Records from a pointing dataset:

┌────────

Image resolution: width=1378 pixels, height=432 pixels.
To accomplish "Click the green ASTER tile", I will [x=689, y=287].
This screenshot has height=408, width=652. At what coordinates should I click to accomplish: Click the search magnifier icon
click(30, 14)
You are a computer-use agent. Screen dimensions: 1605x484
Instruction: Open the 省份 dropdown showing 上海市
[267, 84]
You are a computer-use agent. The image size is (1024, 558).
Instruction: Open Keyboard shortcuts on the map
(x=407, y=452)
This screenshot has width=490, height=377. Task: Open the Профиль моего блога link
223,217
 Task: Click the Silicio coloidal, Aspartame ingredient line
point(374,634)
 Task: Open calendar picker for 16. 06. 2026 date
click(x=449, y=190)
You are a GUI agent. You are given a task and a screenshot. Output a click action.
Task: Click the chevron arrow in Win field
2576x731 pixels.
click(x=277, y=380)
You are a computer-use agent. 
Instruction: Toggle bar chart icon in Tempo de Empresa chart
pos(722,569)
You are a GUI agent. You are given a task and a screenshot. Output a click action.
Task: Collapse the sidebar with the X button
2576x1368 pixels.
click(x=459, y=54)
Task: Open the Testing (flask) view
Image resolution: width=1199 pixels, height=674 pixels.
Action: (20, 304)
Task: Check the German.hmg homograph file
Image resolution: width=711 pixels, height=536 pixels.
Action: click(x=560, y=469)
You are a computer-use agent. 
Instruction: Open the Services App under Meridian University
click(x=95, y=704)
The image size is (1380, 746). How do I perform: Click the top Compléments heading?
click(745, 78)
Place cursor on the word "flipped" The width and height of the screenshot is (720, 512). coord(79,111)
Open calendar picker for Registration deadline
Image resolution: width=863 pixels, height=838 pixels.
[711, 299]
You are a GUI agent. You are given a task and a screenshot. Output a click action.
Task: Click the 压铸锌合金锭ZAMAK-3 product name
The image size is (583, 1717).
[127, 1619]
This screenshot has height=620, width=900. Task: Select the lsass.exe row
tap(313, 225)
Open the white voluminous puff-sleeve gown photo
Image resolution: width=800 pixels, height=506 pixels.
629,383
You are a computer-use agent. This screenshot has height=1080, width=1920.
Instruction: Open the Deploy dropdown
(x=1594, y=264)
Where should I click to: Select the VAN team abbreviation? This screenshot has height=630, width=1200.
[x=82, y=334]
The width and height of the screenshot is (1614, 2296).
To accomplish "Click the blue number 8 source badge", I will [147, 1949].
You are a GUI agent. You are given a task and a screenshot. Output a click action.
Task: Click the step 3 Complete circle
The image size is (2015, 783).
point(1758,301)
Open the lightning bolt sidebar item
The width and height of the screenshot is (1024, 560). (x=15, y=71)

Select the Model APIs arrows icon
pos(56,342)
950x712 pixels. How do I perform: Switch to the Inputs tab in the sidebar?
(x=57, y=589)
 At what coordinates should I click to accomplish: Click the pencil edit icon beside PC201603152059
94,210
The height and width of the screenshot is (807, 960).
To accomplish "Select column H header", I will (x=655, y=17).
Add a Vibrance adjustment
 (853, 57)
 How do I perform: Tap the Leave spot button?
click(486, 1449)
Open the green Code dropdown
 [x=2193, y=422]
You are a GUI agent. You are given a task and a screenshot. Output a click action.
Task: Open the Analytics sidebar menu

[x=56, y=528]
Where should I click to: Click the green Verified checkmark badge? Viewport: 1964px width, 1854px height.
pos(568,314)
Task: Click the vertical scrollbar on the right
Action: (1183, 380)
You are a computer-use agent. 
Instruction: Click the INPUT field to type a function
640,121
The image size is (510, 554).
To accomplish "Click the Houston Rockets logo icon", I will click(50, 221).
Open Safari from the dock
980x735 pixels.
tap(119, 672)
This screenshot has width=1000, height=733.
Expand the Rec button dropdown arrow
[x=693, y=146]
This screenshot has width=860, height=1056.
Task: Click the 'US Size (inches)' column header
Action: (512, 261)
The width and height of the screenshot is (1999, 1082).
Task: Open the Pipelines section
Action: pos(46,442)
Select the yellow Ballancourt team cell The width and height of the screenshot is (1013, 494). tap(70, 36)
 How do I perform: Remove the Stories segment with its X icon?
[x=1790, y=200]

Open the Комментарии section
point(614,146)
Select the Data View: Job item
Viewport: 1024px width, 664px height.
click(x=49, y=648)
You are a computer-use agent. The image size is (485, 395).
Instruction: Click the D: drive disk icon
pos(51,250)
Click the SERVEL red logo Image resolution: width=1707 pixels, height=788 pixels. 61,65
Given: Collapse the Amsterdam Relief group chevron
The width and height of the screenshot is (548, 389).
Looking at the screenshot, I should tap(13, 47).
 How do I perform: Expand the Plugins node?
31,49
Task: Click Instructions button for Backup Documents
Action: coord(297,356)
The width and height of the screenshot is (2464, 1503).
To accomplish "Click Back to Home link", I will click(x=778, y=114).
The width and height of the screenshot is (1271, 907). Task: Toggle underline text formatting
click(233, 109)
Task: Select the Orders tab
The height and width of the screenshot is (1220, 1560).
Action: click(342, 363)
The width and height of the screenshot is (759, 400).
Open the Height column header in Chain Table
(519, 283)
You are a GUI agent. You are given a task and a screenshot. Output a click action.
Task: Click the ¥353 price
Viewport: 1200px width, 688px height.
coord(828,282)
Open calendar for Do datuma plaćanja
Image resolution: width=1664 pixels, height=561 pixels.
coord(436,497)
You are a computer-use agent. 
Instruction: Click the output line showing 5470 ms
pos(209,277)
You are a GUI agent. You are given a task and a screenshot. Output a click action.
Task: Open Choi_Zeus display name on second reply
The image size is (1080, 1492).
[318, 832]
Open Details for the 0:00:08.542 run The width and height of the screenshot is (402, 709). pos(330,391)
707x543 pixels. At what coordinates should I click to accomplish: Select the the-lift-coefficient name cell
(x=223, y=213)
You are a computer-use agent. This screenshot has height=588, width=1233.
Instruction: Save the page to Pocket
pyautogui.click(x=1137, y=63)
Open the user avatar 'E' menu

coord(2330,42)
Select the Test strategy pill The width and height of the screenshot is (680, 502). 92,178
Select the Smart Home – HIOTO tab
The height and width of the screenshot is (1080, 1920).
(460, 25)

└────────

Repeat the rows above word for word, starting at the line that contains "This screenshot has width=1000, height=733." and ending at the line that contains "click(233, 109)".

### The reply
This screenshot has width=1000, height=733.
Expand the Rec button dropdown arrow
[x=693, y=146]
This screenshot has width=860, height=1056.
Task: Click the 'US Size (inches)' column header
Action: (512, 261)
The width and height of the screenshot is (1999, 1082).
Task: Open the Pipelines section
Action: pos(46,442)
Select the yellow Ballancourt team cell The width and height of the screenshot is (1013, 494). tap(70, 36)
 How do I perform: Remove the Stories segment with its X icon?
[x=1790, y=200]

Open the Комментарии section
point(614,146)
Select the Data View: Job item
Viewport: 1024px width, 664px height.
click(x=49, y=648)
You are a computer-use agent. The image size is (485, 395).
Instruction: Click the D: drive disk icon
pos(51,250)
Click the SERVEL red logo Image resolution: width=1707 pixels, height=788 pixels. 61,65
Given: Collapse the Amsterdam Relief group chevron
The width and height of the screenshot is (548, 389).
Looking at the screenshot, I should tap(13, 47).
 How do I perform: Expand the Plugins node?
31,49
Task: Click Instructions button for Backup Documents
Action: coord(297,356)
The width and height of the screenshot is (2464, 1503).
To accomplish "Click Back to Home link", I will click(x=778, y=114).
The width and height of the screenshot is (1271, 907). Task: Toggle underline text formatting
click(233, 109)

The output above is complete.